[Dwarf-Discuss] string reduction techniques

Daniel Berlin dberlin@dberlin.org
Tue Nov 2 01:52:08 GMT 2021


Finally, a question i know the answer to!

It brings us all the way back to when I was the C++ maintainer for GDB,
which is the most ancient of history.
Unfortunately, this a trip to a horrible place
I actually spent a lot of time trying to make it so we didn't need linkage
names, because, even then, they took up a *lot* of space.

On Mon, Nov 1, 2021 at 8:35 PM Cary Coutant via Dwarf-Discuss <
dwarf-discuss at lists.dwarfstd.org> wrote:

> >> I can't be sure about this exponential growth.  I don't have the data
> to back it
> >> up.  But I will say, when we created DWARF64, I was skeptical that it
> would be
> >> needed during my career.  And yet here we are...
> >
> > Yep, still got mixed feelings about DWARF64 - partly the pieces that
> we're seeing with the need for some solutions for mixed DWARF32/64, etc,
> makes it feel like maybe it's not got a bit of "settling in" to do. And I'm
> still rather hopeful we might be able to reduce the overheads enough to
> avoid widespread use of DWARF64 - but it's not a sure thing by any means.
>
> Agreed. I'd like to explore as many avenues as we can to eliminate the
> need for DWARF64.
>
>
> >> Honestly, I've never been sure why gcc generates DW_AT_linkage_name.
> Our
> >> debugger almost never uses it.  (There is one use to detect "GNU
> indirect"
> >> functions.)  I wonder if it would be possible to avoid them if you
> provided
> >> enough info about the template parameters, if the debugger had its own
> name
> >> mangler.  I had to write one for our debugger a couple years ago, and it
> >> definitely was a persnickety beast.  But doable with enough
> information.  Mind
> >> you, I'm not sure there is enough information to do it perfectly with
> the state
> >> of DWARF & gcc right now.
> >
> > Yeah, that was/is certainly my first pass - the way I've done the
> DW_AT_name one is to have a feature in clang that produces the short name
> "t1" but then also embeds the template argument list in the name (like
> this: "_STNt1|<int>") - then llvm-dwarfdump will detect this prefix, split
> up the name, rebuild the original name as it would if it'd been given only
> the simple name ("t1") and compare it to the one from clang. Then I can run
> this over large programs and check everything round-trips correctly & in
> clang, classify any names we can't roundtrip so they get emitted in full
> rather than shortened.
> > We could do something similar with linkage names - since to know there's
> some prior art in your work there.
> >
> > I wouldn't be averse to considering what'd take to make DWARF robust
> enough to always roundtrip simple and linkage names in this way - I don't
> think it'd take a /lot/ of extra DWARF content.
>
> Fuzzy memory here, but as I recall, GCC didn't generate linkage names
> (or only did in some very specific cases) until the LTO folks
> convinced us they needed it in order to relate profile data back to
> the source. Perhaps if we came up with a better way of doing that, we
> could eliminate the linkage names.
>

No, see, that's a mildly reasonable answer.
If you go far enough back, the linkage names exist for a few reasons:
1. Because the debug info wasn't always good enough, and so GDB used to
demangle the linkage names and parse them using a hacked up C++-ish parser
for type info.
2. Even when it didn't, it decoded linkage names to detect things like
destructors/constructors, etc.
3. Because It used it to do remangling properly and try to generate method
signatures to lookup (and for #1)
4. Because it was used to do symbol lookup of in the ELF/etc symbol tables
for static things/etc.
5. Because it saved space in STABS to do #1 (they predate DWARF by far).
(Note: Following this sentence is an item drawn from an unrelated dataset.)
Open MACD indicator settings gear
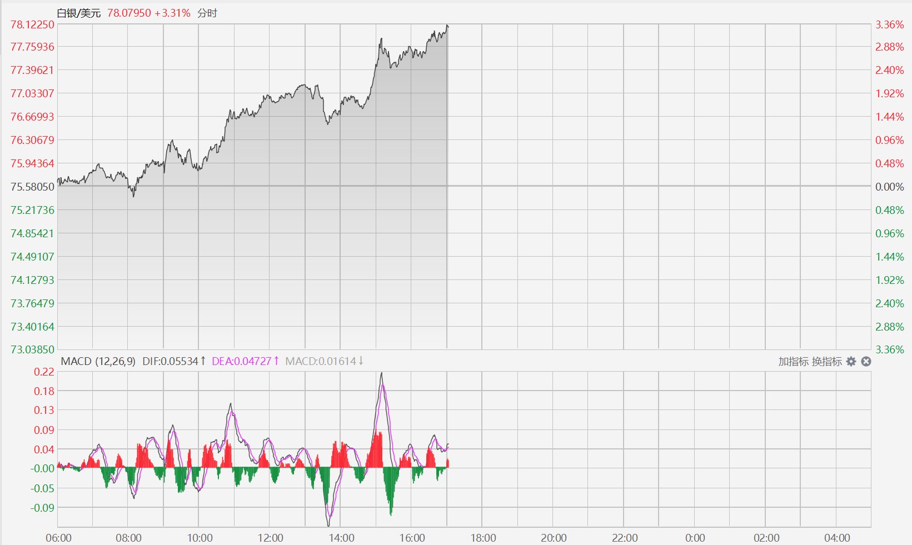Viewport: 912px width, 545px height. (x=851, y=362)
If you checkout gdb source code, circa 2001, and search for things like
check_stub_method, and follow all the things it calls (like
gdb_mangle_name), you can learn the history of linkage names (and probably
throw up in your mouth a little).
 If you do a case insensitive search for things like "physname" and
"phys_name", you'll see all the places it used to use the linkage names.
I spent a lot of time abstracting out things like the
constructor/destructor name testing, vptr name finding, etc, so that
someone later might have a chance to get rid of linkage names (it was also
necessary because of the gcc 2.95->3.0 ABI change).